Seeds in the feeder should include millet, wheat, corn, shelled sunflower seeds, and milo. Shelled peanuts may also be acceptable. If you really want to please the mourning dove, however, grass and flower seeds are their favorites.
Doves tend to prefer seeds without shells, so if you want doves to stick around, certain sunflower seeds and peanuts in the shell won’t be an attractive option for them; black-striped sunflower seeds, in particular. They also won’t eat flax seed or canary seed. Generally, iceberg lettuce and bread are not a good idea as they are low in nutritional content. Also, fruit and nectar feeders and cylinders or stackable feeders won’t be attractive to them.

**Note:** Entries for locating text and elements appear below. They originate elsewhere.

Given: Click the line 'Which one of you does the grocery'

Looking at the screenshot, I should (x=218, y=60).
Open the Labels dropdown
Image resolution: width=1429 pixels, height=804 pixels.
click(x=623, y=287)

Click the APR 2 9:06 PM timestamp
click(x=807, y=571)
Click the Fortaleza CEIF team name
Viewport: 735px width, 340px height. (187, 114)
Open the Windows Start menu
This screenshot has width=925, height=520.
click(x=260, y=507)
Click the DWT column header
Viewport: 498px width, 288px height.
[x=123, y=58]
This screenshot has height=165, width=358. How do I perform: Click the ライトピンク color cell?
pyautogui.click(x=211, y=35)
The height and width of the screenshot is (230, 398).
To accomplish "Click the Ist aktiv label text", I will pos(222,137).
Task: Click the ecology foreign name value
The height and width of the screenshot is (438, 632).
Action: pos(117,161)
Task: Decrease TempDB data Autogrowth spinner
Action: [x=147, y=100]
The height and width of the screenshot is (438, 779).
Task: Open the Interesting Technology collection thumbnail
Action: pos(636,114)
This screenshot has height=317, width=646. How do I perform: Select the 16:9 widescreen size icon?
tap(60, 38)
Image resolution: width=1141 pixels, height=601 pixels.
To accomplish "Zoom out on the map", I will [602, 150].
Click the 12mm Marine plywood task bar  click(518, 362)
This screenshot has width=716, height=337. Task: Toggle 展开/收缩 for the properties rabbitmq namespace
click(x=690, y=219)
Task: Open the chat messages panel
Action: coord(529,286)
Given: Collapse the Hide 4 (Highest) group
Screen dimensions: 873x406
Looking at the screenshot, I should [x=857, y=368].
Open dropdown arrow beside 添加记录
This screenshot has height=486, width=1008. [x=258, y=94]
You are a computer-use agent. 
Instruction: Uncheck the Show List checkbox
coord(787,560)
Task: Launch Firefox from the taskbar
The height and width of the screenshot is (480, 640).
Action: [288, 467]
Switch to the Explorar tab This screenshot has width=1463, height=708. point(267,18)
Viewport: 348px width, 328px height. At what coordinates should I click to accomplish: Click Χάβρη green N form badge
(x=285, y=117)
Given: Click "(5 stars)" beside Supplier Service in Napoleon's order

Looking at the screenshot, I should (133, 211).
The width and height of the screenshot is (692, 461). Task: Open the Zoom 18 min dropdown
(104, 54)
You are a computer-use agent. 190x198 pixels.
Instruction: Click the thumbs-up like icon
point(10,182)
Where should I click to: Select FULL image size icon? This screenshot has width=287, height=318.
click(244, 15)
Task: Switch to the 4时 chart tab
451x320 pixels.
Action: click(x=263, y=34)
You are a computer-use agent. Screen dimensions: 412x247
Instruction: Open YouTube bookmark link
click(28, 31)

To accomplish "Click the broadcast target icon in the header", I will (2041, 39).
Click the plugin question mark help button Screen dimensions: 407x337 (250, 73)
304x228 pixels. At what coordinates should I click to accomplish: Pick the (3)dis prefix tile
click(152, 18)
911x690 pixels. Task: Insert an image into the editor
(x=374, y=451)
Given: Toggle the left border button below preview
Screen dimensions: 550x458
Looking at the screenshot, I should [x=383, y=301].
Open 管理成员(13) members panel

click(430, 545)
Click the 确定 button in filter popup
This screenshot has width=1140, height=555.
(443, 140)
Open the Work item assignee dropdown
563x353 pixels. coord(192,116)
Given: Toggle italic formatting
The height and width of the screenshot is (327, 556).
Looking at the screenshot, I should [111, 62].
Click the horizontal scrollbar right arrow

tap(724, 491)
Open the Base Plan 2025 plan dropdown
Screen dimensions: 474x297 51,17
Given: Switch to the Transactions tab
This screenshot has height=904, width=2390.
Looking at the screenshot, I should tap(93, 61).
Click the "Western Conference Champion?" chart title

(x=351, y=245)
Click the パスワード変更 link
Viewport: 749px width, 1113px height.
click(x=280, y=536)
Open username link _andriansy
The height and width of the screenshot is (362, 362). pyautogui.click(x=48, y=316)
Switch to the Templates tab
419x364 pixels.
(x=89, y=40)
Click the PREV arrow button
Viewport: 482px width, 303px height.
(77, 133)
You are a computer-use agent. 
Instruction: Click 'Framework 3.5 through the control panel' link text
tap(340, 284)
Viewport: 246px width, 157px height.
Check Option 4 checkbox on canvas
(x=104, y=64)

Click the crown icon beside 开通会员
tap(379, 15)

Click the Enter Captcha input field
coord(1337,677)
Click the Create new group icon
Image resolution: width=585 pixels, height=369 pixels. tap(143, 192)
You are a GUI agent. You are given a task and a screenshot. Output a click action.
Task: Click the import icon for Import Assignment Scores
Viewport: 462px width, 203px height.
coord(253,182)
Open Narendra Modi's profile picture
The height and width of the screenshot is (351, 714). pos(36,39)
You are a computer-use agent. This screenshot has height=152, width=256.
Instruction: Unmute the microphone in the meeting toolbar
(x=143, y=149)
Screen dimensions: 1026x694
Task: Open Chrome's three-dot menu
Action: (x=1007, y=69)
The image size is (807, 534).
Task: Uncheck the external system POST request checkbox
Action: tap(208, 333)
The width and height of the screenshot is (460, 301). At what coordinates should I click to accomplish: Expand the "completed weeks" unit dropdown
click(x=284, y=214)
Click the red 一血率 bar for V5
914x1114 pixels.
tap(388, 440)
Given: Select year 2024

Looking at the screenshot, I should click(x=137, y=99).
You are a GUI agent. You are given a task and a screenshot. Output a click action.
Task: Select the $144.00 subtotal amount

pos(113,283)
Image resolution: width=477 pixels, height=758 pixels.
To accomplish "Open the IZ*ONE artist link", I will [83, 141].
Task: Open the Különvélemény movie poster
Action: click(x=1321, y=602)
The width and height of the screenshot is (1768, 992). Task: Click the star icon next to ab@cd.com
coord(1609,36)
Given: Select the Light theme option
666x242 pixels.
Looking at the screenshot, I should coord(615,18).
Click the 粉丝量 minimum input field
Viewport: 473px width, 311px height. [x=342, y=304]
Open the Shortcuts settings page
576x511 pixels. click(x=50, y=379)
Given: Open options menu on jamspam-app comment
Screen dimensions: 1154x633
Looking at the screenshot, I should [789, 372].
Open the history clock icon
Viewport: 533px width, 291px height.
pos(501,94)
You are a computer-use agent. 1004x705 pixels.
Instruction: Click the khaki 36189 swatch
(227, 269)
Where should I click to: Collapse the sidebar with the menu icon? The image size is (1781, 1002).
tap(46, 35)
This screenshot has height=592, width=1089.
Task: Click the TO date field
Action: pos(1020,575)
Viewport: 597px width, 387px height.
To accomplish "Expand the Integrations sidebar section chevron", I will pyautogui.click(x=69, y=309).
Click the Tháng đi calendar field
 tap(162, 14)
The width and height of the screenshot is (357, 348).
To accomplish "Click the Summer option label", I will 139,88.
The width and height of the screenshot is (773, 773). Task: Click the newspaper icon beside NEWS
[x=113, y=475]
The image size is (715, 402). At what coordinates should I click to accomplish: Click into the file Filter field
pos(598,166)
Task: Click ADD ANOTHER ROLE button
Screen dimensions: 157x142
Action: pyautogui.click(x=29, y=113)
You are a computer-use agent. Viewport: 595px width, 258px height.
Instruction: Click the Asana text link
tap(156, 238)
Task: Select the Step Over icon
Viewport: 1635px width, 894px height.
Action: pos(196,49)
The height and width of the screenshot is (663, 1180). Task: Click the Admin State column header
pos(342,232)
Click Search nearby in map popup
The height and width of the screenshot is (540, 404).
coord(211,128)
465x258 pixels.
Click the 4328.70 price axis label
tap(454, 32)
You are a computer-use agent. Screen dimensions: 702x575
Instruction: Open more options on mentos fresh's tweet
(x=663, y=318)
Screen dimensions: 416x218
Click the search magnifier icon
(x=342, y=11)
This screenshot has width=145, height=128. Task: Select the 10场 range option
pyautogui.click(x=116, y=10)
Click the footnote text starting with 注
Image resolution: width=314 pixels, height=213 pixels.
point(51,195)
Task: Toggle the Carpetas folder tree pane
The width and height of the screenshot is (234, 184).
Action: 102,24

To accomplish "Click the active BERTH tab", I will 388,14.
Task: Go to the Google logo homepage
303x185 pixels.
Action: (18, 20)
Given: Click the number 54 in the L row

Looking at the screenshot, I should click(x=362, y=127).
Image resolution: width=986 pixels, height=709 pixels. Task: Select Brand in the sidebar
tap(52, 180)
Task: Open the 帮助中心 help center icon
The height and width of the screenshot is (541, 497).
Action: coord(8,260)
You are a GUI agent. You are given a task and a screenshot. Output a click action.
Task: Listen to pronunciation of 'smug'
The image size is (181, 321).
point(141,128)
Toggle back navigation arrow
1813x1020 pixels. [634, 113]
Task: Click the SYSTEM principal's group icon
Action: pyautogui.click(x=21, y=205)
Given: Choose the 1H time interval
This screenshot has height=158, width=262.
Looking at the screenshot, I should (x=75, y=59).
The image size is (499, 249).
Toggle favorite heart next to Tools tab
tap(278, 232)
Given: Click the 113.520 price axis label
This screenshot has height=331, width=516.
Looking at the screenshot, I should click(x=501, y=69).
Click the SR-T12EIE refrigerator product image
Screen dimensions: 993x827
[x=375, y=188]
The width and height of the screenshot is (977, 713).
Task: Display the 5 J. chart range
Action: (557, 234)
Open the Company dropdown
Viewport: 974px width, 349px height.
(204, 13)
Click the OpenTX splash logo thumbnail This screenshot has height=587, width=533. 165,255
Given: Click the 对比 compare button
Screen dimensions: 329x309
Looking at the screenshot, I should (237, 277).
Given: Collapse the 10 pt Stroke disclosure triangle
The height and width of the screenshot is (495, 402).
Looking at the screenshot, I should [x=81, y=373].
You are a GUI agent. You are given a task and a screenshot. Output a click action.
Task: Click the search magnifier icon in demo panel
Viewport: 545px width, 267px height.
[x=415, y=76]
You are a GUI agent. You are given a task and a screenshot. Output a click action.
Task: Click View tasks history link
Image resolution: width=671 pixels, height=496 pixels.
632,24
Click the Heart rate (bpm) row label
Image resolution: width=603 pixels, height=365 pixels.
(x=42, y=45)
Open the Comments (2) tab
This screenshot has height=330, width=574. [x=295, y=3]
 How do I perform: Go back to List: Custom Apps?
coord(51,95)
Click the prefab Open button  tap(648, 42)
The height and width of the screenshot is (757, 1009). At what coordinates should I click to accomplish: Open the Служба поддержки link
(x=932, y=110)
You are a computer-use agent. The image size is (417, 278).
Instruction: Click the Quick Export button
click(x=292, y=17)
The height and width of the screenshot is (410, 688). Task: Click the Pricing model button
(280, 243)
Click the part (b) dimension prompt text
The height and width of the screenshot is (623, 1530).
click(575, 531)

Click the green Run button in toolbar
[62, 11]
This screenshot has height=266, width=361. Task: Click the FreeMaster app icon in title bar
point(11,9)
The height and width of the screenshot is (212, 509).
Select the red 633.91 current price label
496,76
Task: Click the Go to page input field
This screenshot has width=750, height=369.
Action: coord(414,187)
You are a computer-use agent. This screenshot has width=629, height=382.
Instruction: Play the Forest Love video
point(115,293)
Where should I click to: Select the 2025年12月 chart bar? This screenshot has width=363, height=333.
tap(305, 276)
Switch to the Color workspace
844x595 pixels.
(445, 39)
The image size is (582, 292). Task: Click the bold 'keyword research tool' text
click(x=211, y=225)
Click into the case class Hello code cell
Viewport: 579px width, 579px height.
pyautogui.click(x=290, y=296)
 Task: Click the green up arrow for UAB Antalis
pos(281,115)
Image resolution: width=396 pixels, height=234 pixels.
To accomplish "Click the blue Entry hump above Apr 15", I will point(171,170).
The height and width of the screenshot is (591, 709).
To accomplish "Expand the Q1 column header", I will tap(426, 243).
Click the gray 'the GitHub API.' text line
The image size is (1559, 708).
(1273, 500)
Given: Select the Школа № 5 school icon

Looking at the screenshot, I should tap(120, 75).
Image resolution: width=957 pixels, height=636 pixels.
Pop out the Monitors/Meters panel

A group of Mourning Doves foraging on the grass
Mourning doves typically do not eat insects unless they are desperate, so offering exclusively mealworms is a great way to keep mourning doves out of your yard. While they can and will eat mealworms, this is not their preferred food, nor is it good for them in excess. An occasional mealworm can pack a nutrient punch but puts doves at risk of fatty liver disease if eaten often.
While mourning doves will avoid black-striped sunflower seeds, they will eat black oil sunflower seeds. Because their beaks are not meant to crack open shells, they will be especially attracted to shelled sunflower seeds. Otherwise, they will swallow the seed in the shell whole.
Mourning Doves tend to prefer small to medium-sized seeds, but they do eat peanuts as long as they are shelled. Peanuts are high in fat and protein, so they are a great option for the winter months if mourning doves stay in your area throughout the year. According to the US Fish and Wildlife Service, roasted, un-shelled, and without salt or sugar are ideal. Raw peanuts or peanut hearts should be avoided.
A pair of mourning doves eating seeds off a feeding platform
Mourning doves love safflower seeds. As a flower seed of good size, it is the perfect seed for mourning doves. Similar to the black oil sunflower seed, safflower seed is high in protein and fat and is a conical seed. An added bonus if you like to avoid squirrels eating your bird feed is that squirrels do not like to eat safflower seeds.
If you want mourning doves, cracked corn is your best option. These birds go crazy for some cracked corn. As a protein and fiber-rich option, it is a great supplemental seed for them. Unless there is a platform or tray to offer it on, spread a small amount over the ground that can easily be eaten in a day to prevent the grains from molding.